### How to complete this task:
Where a record contains an image, leave the image out and print the rest exactly.

Stored items:
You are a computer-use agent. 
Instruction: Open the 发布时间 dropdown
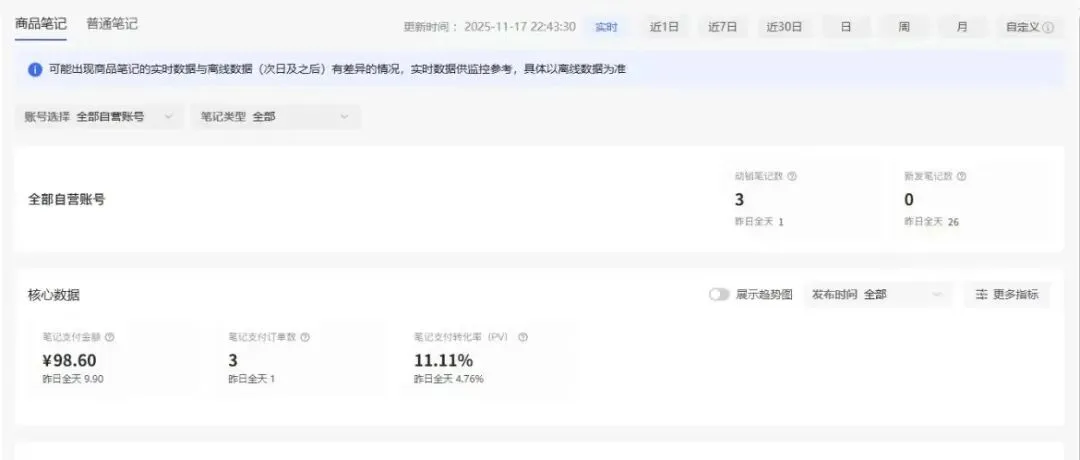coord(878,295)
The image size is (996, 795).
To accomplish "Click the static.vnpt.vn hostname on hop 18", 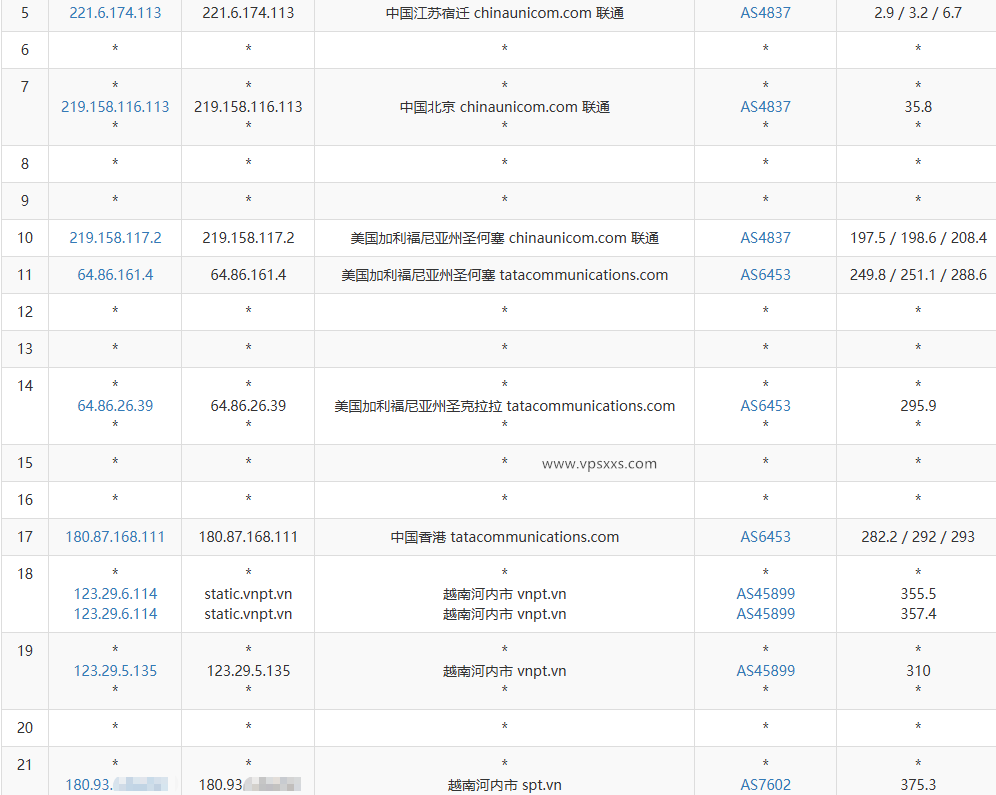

### Expected output:
You are a computer-use agent. 
Instruction: Open the 发布时间 dropdown
coord(878,295)
The image size is (996, 795).
To accomplish "Click the static.vnpt.vn hostname on hop 18", 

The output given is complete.